* _EXTRAIT_:
========================

Getter Laar – Polina Bratuhhina : Baltes de match
Le contexte
Quand nous avons averti la volleyeuse de Terville-Florange, Polina Bratuhhina Pitou, de notre idée de rencontre avec sa compatriote estonienne du FC Metz, Getter Laar, elle s’est immédiatement sentie emballée par l’idée. « Cela faisait longtemps que je voulais la rencontrer » nous a-t-elle répondu. Et lorsque les deux sportives se sont croisées pour la première fois, les discussions dans leur langue natale ont fusé. Pour le début d’une belle amitié, assurément.
L’intégration en France
Vous êtes toutes les deux arrivées jeunes en France, à 21 ans pour Polina et à 24 ans pour Getter. Comment s’est passée l’intégration dans notre pays ?

========================

* _EXERCICES_:
[1] Relevez tous les titres de l'article sur Getter Laar et Polina Bratuhhina, le titre principal comme les intertitres.
[2] Dans l'article sur Getter Laar et Polina Bratuhhina, pour quel club joue Getter Laar ?
[3] Poursuivez, s'il vous plaît, l'article sur Getter Laar et Polina Bratuhhina à partir de sa dernière phrase.

* _DOCUMENTS SOURCES_:

========================

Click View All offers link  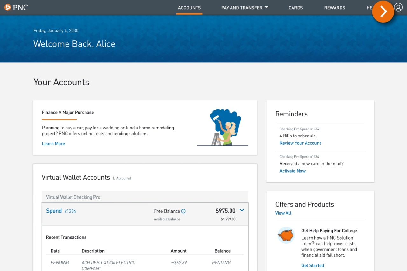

========================

* _RÉSULTATS_:
[1]
Getter Laar – Polina Bratuhhina : Baltes de match
Le contexte
L'intégration en France

[2] Le FC Metz.

[3]
Polina Bratuhhina : Ce n’était pas simple du tout de mon côté car je ne parlais pas du tout le français et aucune de mes coéquipières ne parlaient anglais non plus. Il a fallu très vite apprendre votre langue et cela m’a pris quatre mois pour pouvoir comprendre et me faire comprendre. J’ai appris avec des livres et l’espagnol que j’ai enseigné à l’école m’a aidé à plus vite assimiler le français car il y a de nombreux mots communs aux deux langues.
Getter Laar : Ma première expérience française était à Guingamp en 2013 et c’était la même chose que Polina, je ne parlais pas un mot de français évidemment. En Bretagne, j’ai passé beaucoup de temps toute seule, j’étais isolée à cause du problème de langue. L’accueil n’a pas été très bon là-bas. J’avais des cours de français à l’En Avant mais les autres joueuses avaient un niveau avancé donc je ne comprenais rien (rires). Et du coup, je comprenais mais je n’osais pas parler car je n’étais pas à l’aise avec la langue française. Ici, à Metz, j’avais des cours trois fois par semaine et aujourd’hui, je me débrouille pas trop mal (sourire).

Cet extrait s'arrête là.